Rachel makes some odd discoveries of her own. Including the fact that Bellac never seems to be in his room, and his bed appears unused (he actually sleeps in a nearby cave in the coffin he brought along with him in a crate).
After Jennie, the Count turns his attentions to Rachel, with the intent of being kissin’ cousins (and much more).
But there’s a European police inspector in town named John Merriman (John Wengraf, also in THE DISEMBODIED, 1957, and SHIP OF FOOLS, 1965), who also happens to be one of the guys from that stake-carrying group in the first scene. And he’s snooping around.
Does Rachel fall under Dracula’s spell? Does small town America succumb to the will of the vampire?

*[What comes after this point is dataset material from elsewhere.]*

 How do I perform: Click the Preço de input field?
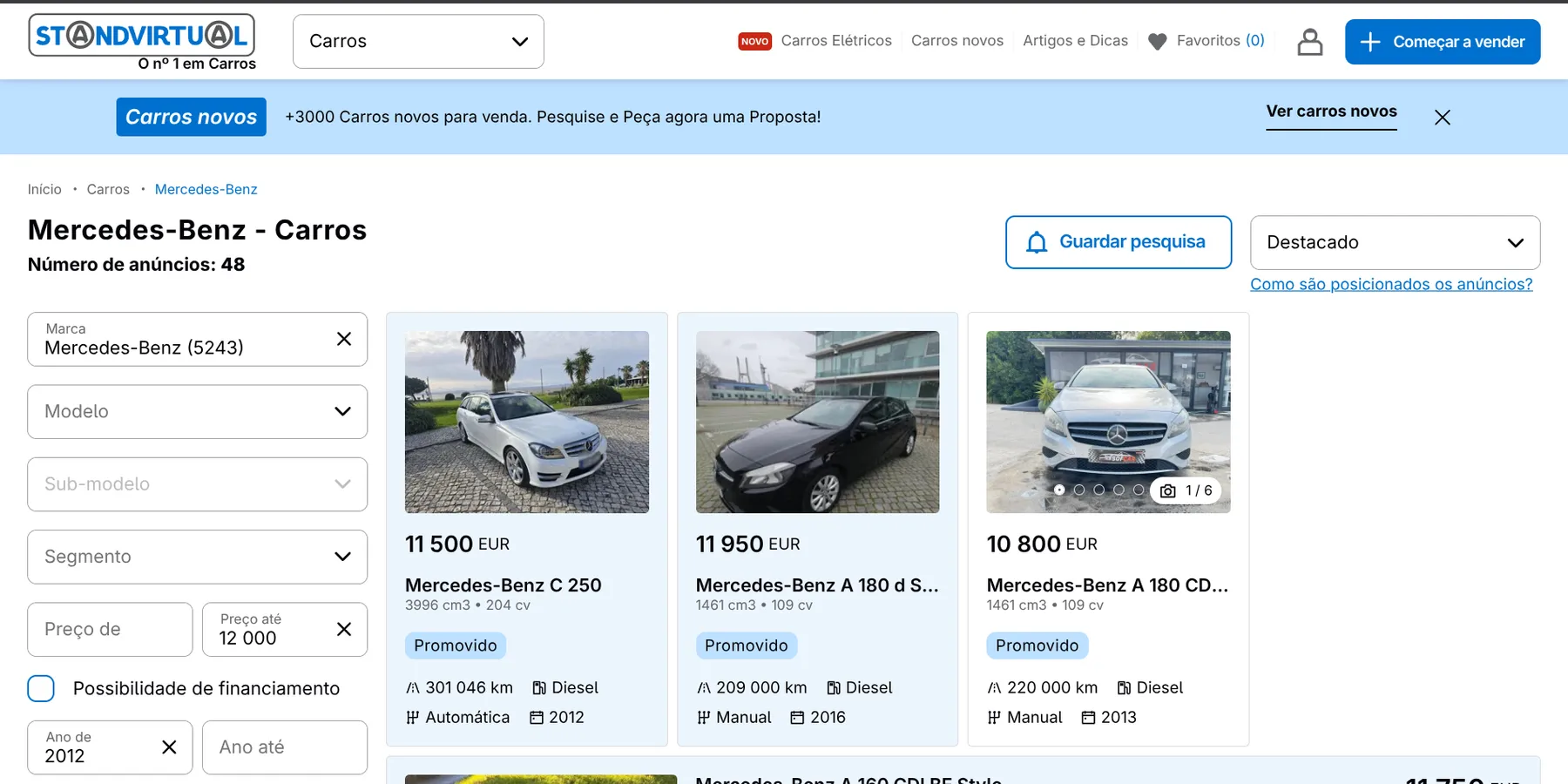[109, 629]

This movie was directed by Paul Landres, who directed about a dozen other low-budget features, and lots and lots of television episodes, for shows such as THE LONE RANGER (1952 – 1953), MAVERICK (1961), 77 SUNSET STRIP (1962 – 1963), FLIPPER (1965 – 1966), and ADAM-12 (1972). The script was by Pat Fielder, who also wrote THE VAMPIRE and THE MONSTER THAT CHALLENGED THE WORLD (both 1957), and tons of TV shows including THE RIFLEMAN (1959 – 196) and BARETTA (1977 – 1978).
It’s funny enough that the family Dracula stays with is named Mayberry, since the small town they live in isn’t much different from where Sheriff Andy Taylor resided on TV. The Mayberry family tries to make poor cousin Bellac feel at home, but he’s so distant and stand-offish!

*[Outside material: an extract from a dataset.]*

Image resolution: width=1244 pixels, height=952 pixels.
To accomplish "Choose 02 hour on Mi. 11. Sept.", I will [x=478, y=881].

It’s also a bit odd that a man who lives by night would feel the urge to take on the identity of someone going to live in California, the Sunshine State.

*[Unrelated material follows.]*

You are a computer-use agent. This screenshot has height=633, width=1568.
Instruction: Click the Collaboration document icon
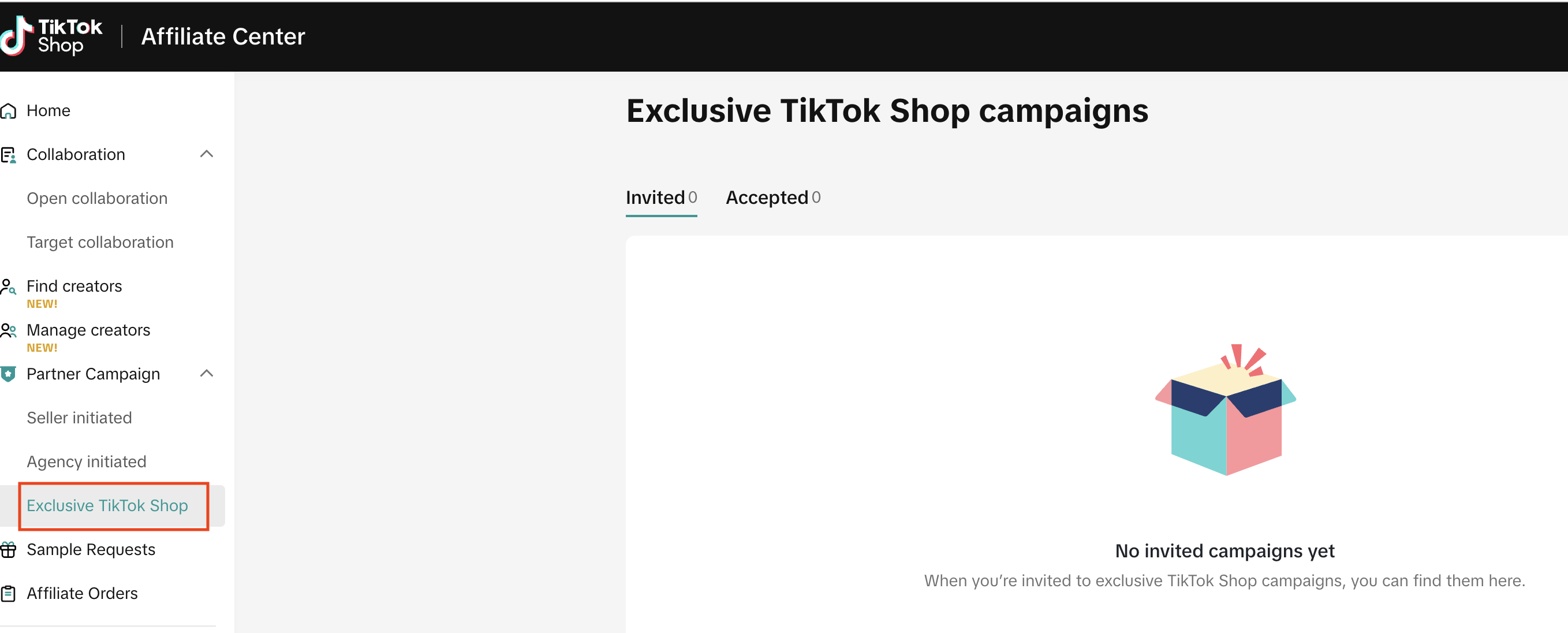[9, 155]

And then there’s Dracula’s actual feeding to take into account. He visits Jennie in her room, and presumably bites her neck, but we never see his fangs or any biting. There’s also no mention of any bite marks when Jennie collapses and they try to revive her, and it’s not like she’s hiding her neck. How does this Dracula drink blood anyway?
There’s an odd scene, too, when Dracula first visits Jennie, when he hypnotizes her to his will, despite the fact that she’s blind, and he tells her that now she can see, and she suddenly says “Yes, I can.” Does Dracula have the ability to heal the sick as well? If so, I hadn’t heard of this power before.
It’s also funny that a quiet, sleepy town, suddenly seems to have a problem with barking dogs (or rather, wolves) and the occasional bat, all of a sudden.
As Dracula, Lederer is mannered and meticulous, with that strong European charm. He’s nothing like the more animalistic vampire Christopher Lee played in the more intense Hammer films, and seems to be of another time. A less scary time.
Like Lederer’s Count, we never see this movie’s teeth. THE RETURN OF DRACULA is bland and safe, and seems awfully old-fashioned for a time after the atomic bomb was dropped. While I enjoyed its quaintness, and Norma Eberhardt is quite sweet as Rachel, there’s not much substance here, nor any reasons to be scared.